Research Article: The emergence and evolution of the research fronts in HIV/AIDS research

Date Published: May 25, 2017

Publisher: Public Library of Science

Author(s): David Fajardo-Ortiz, Malaquias Lopez-Cervantes, Luis Duran, Michel Dumontier, Miguel Lara, Hector Ochoa, Victor M. Castano, Dimitrios Paraskevis.


In this paper, we have identified and analyzed the emergence, structure and dynamics of the paradigmatic research fronts that established the fundamentals of the biomedical knowledge on HIV/AIDS. A search of papers with the identifiers “HIV/AIDS”, “Human Immunodeficiency Virus”, “HIV-1” and “Acquired Immunodeficiency Syndrome” in the Web of Science (Thomson Reuters), was carried out. A citation network of those papers was constructed. Then, a sub-network of the papers with the highest number of inter-citations (with a minimal in-degree of 28) was selected to perform a combination of network clustering and text mining to identify the paradigmatic research fronts and analyze their dynamics. Thirteen research fronts were identified in this sub-network. The biggest and oldest front is related to the clinical knowledge on the disease in the patient. Nine of the fronts are related to the study of specific molecular structures and mechanisms and two of these fronts are related to the development of drugs. The rest of the fronts are related to the study of the disease at the cellular level. Interestingly, the emergence of these fronts occurred in successive “waves” over the time which suggest a transition in the paradigmatic focus. The emergence and evolution of the biomedical fronts in HIV/AIDS research is explained not just by the partition of the problem in elements and interactions leading to increasingly specialized communities, but also by changes in the technological context of this health problem and the dramatic changes in the epidemiological reality of HIV/AIDS that occurred between 1993 and 1995.

Partial Text

The Human Immunodeficiency Virus/ Acquired Immunodeficiency Syndrome (HIV/AIDS) is a global health problem: over 70 million people have been infected with HIV, 35 million have died and 36.7 million people currently live with the disease [1]. HIV/AIDS is one of the most studied infection diseases with more than 260,000 papers (mentioning the topic) listed in GOPubMed [2] and more than 42,000 papers (mentioning HIV/AIDS in the title) in the Web of Science [3] spanning over thirty year of scientific research. HIV/AIDS is studied by a plurality of biomedical disciplines like epidemiology [4], virology [5], immunology [6] or drug development [7] and non-biomedical disciplines like social sciences [8] and humanities [9]. All the biomedical disciplines working on HIV/AIDS strongly rely on a solid scientific consensus, which explains the clinical manifestation of HIV/AIDS in terms of the virus interactions with the immune system cells; the behavior and demography of the immune system cells, and, most importantly, the virus interaction with the biomolecular machinery of the host cells [10–12]. Two features are believed to be at the core of the scientific consensus on HIV/AIDS: the natural history of the HIV infection (the number of CD4+ cells and HIV RNA copies plotted over the time) [11] and the virus replication cycle (from the virus entry to the virus assembly, budding and maturation) [10, 12].

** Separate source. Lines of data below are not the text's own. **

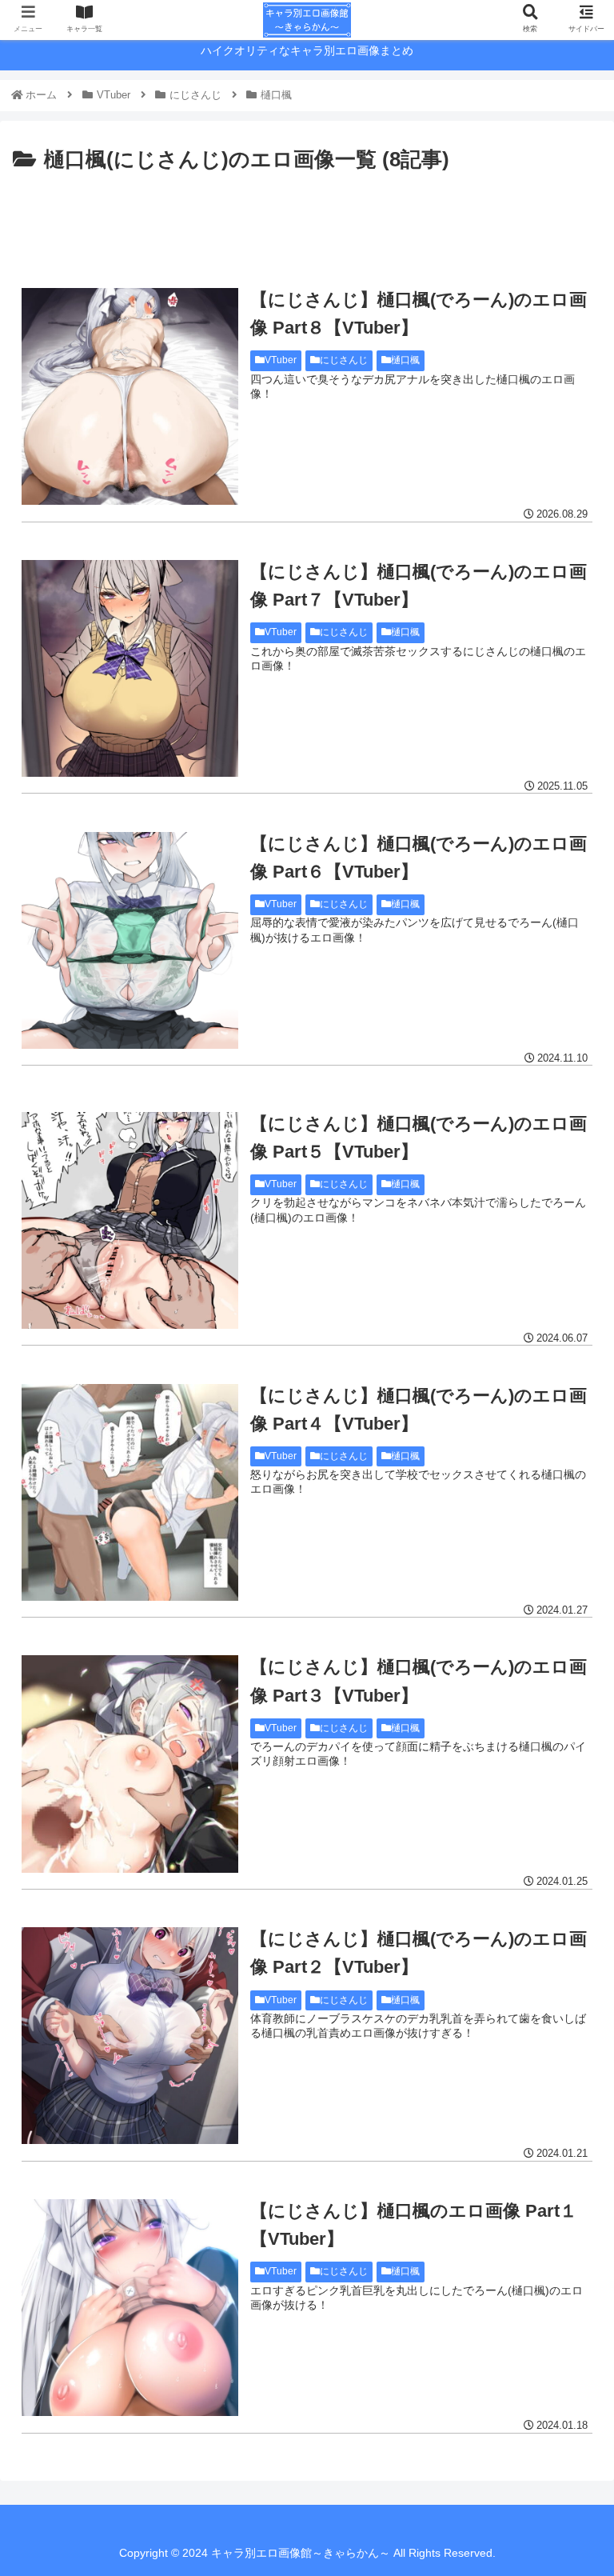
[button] (566, 1775)
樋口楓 (405, 360)
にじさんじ (344, 360)
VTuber (281, 360)
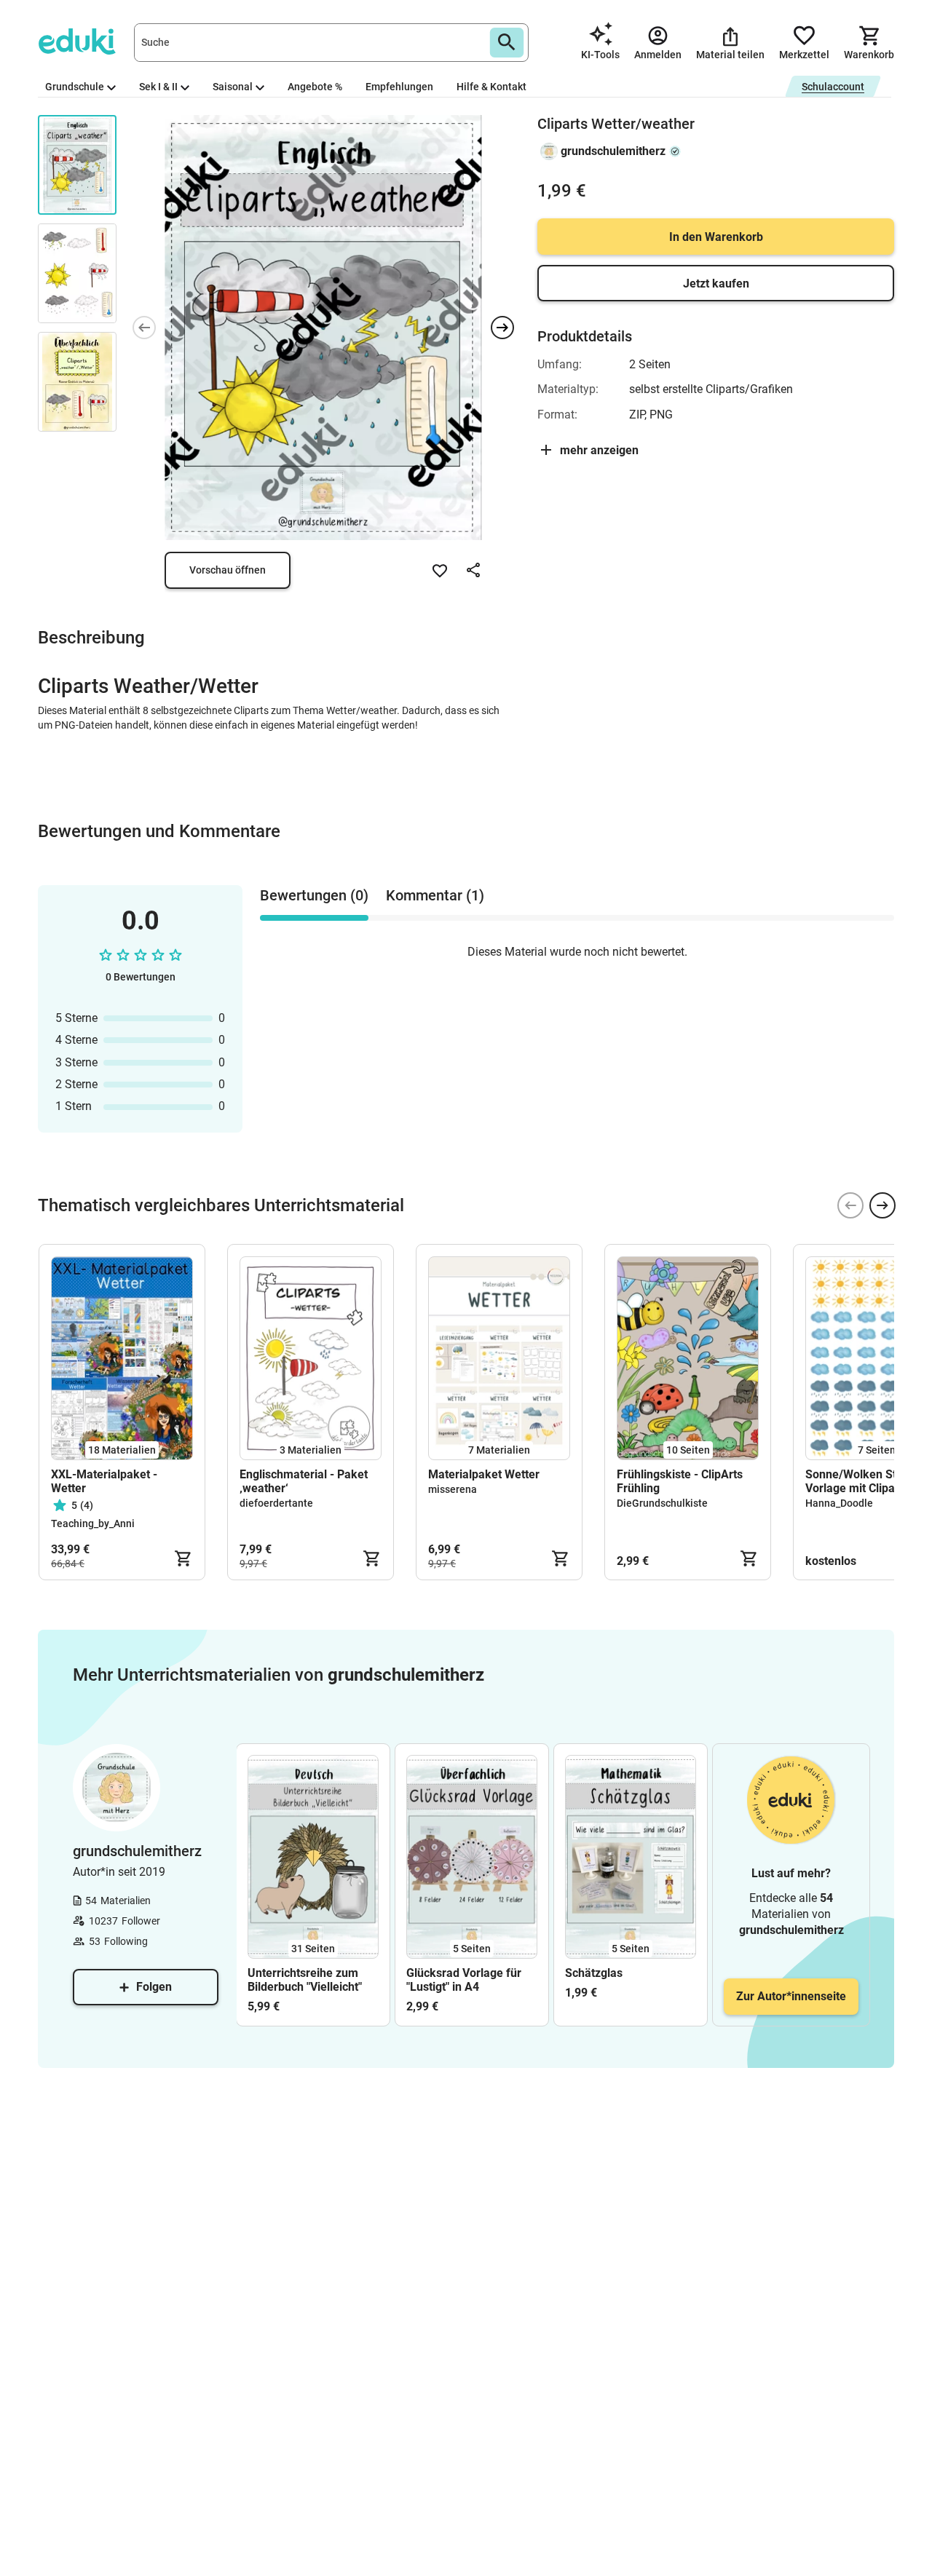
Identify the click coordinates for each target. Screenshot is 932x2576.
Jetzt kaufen (716, 283)
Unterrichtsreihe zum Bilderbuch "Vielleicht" (305, 1980)
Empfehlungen (399, 86)
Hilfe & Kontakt (491, 86)
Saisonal (233, 86)
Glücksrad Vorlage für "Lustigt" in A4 (463, 1980)
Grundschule (74, 86)
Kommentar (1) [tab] (435, 895)
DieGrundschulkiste (662, 1503)
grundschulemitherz (613, 151)
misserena (452, 1489)
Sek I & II (158, 86)
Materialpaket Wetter (484, 1474)
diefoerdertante (276, 1503)
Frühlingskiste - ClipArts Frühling (680, 1481)
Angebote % (315, 86)
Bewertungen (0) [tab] (314, 895)
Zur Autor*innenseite (791, 1996)
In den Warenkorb (716, 237)
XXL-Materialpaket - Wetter (104, 1481)
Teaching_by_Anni (93, 1523)
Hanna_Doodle (839, 1503)
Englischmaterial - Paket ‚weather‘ (304, 1481)
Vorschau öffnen (227, 570)
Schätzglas (594, 1973)
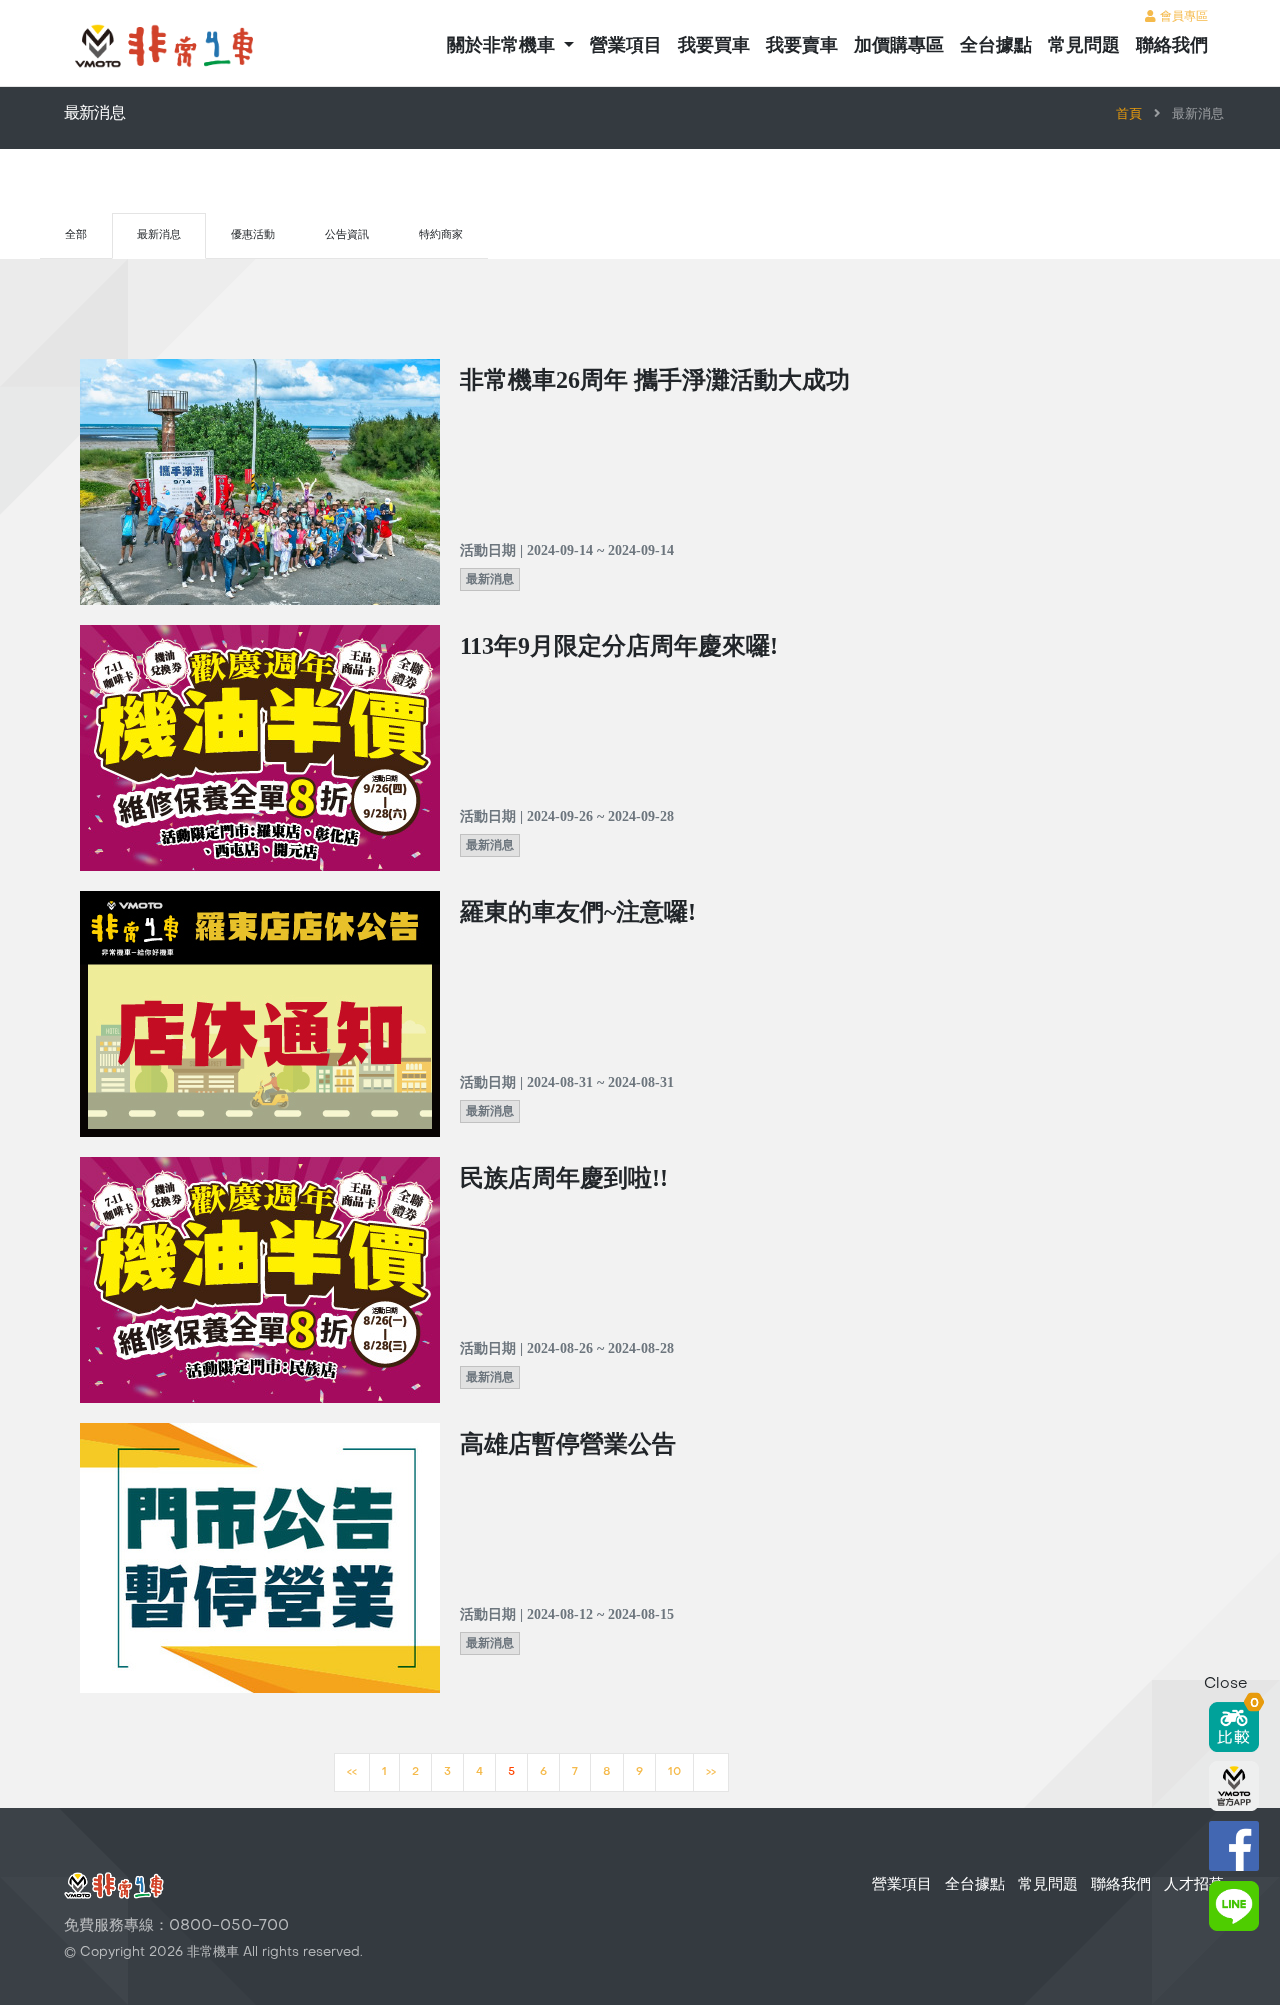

According to the Cytoscape analysis, the network of HIV/AIDS papers displays a power law distribution of their citations, which has important methodological implications. The first implication is that a research front (a citation network module) could be formed by other research fronts, which in turn can be partioned into sub-modules [44]. The second implication is that the nodes (papers) with the highest indegree tend to be more “cosmopolitan” i.e., they have the lowest clustering coefficient values [44]. That is, they could belong simultaneously to several fronts or any of them. Therefore, there are not clearly defined frontiers dividing the research fronts. However, the standard in the scientometrics study of research fronts seems to be to use clustering methods that define frontiers between the modules [14, 17, 18, 24, 25, 27, 28], probably because this is make much more understandable the community structure in a literature network. Moreover, our analysis reveals the front that is most relevant to each paper. Finally, the most important implication is that in a hierarchical literature network the most the papers with the highest indegree are related with the paradigms that organize a research field or topic [14]. Top cited papers have been extensively used to identify the scientific achievements that establish the standards of research practice of a particular community [14, 17, 22, 23, 27, 28, 45, 46]. There are no set guidelines on the proportion of top cited papers that should be selected. However, there is a trade off between selecting the most informative papers and maintaining diversity of the information [14, 17]. In this work, we used a minimal indegree of 30 to select the top cited papers, and in turn obtaining a considerable percentage of the citations. The selected papers consist of only ten percent of the network but they effectively account for two thirds of the citations. The selected papers are a reasonable representation of the paradigmatic core of HIV/AIDS research.